• EXERCISE: Please reproduce all of the lines below, word for word and in full.

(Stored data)

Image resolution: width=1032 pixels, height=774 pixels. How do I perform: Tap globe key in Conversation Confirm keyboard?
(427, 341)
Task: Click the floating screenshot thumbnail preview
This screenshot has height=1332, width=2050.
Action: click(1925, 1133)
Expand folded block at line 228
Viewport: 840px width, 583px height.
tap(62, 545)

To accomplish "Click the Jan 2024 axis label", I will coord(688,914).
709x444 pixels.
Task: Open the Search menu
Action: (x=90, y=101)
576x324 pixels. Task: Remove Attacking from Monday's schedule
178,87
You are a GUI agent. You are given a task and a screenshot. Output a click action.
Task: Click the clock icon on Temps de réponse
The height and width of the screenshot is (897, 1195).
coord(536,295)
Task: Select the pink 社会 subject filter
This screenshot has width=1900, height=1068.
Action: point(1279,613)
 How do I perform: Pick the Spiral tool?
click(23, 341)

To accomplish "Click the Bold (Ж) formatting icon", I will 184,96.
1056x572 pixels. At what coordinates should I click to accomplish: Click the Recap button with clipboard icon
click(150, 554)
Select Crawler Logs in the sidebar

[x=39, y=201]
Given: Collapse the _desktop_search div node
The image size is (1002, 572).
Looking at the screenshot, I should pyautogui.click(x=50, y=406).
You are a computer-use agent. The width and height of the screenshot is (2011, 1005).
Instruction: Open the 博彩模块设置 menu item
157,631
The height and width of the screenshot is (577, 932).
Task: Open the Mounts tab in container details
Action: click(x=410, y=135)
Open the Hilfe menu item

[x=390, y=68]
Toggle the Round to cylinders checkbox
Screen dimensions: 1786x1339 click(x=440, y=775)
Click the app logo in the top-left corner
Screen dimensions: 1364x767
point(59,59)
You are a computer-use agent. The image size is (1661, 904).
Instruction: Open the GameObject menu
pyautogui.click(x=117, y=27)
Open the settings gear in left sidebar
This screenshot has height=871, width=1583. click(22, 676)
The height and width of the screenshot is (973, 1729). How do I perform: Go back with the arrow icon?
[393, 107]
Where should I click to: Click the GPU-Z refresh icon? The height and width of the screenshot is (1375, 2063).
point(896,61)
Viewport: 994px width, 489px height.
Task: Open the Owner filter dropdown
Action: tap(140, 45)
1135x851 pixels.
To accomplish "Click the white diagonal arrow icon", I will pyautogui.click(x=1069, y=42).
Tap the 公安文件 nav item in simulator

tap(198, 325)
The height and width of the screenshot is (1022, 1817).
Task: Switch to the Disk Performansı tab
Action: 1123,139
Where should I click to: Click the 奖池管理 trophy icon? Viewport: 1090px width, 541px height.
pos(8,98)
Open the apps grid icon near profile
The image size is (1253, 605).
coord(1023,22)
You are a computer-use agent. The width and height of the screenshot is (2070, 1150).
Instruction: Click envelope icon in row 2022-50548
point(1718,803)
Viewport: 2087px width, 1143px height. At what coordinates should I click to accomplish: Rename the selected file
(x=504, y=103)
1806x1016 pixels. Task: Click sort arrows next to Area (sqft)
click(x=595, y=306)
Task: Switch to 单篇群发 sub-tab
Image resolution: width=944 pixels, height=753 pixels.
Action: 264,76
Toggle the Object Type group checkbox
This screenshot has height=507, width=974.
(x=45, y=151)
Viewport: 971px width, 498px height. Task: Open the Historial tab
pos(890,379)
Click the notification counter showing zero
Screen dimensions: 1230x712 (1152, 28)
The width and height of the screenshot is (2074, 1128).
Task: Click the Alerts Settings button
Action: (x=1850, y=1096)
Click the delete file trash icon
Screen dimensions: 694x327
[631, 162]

• SOLUTION FOR THIS EXERCISE:
Image resolution: width=1032 pixels, height=774 pixels. How do I perform: Tap globe key in Conversation Confirm keyboard?
(427, 341)
Task: Click the floating screenshot thumbnail preview
This screenshot has height=1332, width=2050.
Action: click(1925, 1133)
Expand folded block at line 228
Viewport: 840px width, 583px height.
tap(62, 545)

To accomplish "Click the Jan 2024 axis label", I will coord(688,914).
709x444 pixels.
Task: Open the Search menu
Action: (x=90, y=101)
576x324 pixels. Task: Remove Attacking from Monday's schedule
178,87
You are a GUI agent. You are given a task and a screenshot. Output a click action.
Task: Click the clock icon on Temps de réponse
The height and width of the screenshot is (897, 1195).
coord(536,295)
Task: Select the pink 社会 subject filter
This screenshot has width=1900, height=1068.
Action: point(1279,613)
 How do I perform: Pick the Spiral tool?
click(23, 341)

To accomplish "Click the Bold (Ж) formatting icon", I will 184,96.
1056x572 pixels. At what coordinates should I click to accomplish: Click the Recap button with clipboard icon
click(150, 554)
Select Crawler Logs in the sidebar

[x=39, y=201]
Given: Collapse the _desktop_search div node
The image size is (1002, 572).
Looking at the screenshot, I should pyautogui.click(x=50, y=406).
You are a computer-use agent. The width and height of the screenshot is (2011, 1005).
Instruction: Open the 博彩模块设置 menu item
157,631
The height and width of the screenshot is (577, 932).
Task: Open the Mounts tab in container details
Action: click(x=410, y=135)
Open the Hilfe menu item

[x=390, y=68]
Toggle the Round to cylinders checkbox
Screen dimensions: 1786x1339 click(x=440, y=775)
Click the app logo in the top-left corner
Screen dimensions: 1364x767
point(59,59)
You are a computer-use agent. The image size is (1661, 904).
Instruction: Open the GameObject menu
pyautogui.click(x=117, y=27)
Open the settings gear in left sidebar
This screenshot has height=871, width=1583. click(22, 676)
The height and width of the screenshot is (973, 1729). How do I perform: Go back with the arrow icon?
[393, 107]
Where should I click to: Click the GPU-Z refresh icon? The height and width of the screenshot is (1375, 2063).
point(896,61)
Viewport: 994px width, 489px height.
Task: Open the Owner filter dropdown
Action: tap(140, 45)
1135x851 pixels.
To accomplish "Click the white diagonal arrow icon", I will pyautogui.click(x=1069, y=42).
Tap the 公安文件 nav item in simulator

tap(198, 325)
The height and width of the screenshot is (1022, 1817).
Task: Switch to the Disk Performansı tab
Action: 1123,139
Where should I click to: Click the 奖池管理 trophy icon? Viewport: 1090px width, 541px height.
pos(8,98)
Open the apps grid icon near profile
The image size is (1253, 605).
coord(1023,22)
You are a computer-use agent. The width and height of the screenshot is (2070, 1150).
Instruction: Click envelope icon in row 2022-50548
point(1718,803)
Viewport: 2087px width, 1143px height. At what coordinates should I click to accomplish: Rename the selected file
(x=504, y=103)
1806x1016 pixels. Task: Click sort arrows next to Area (sqft)
click(x=595, y=306)
Task: Switch to 单篇群发 sub-tab
Image resolution: width=944 pixels, height=753 pixels.
Action: 264,76
Toggle the Object Type group checkbox
This screenshot has height=507, width=974.
(x=45, y=151)
Viewport: 971px width, 498px height. Task: Open the Historial tab
pos(890,379)
Click the notification counter showing zero
Screen dimensions: 1230x712 (1152, 28)
The width and height of the screenshot is (2074, 1128).
Task: Click the Alerts Settings button
Action: (x=1850, y=1096)
Click the delete file trash icon
Screen dimensions: 694x327
[631, 162]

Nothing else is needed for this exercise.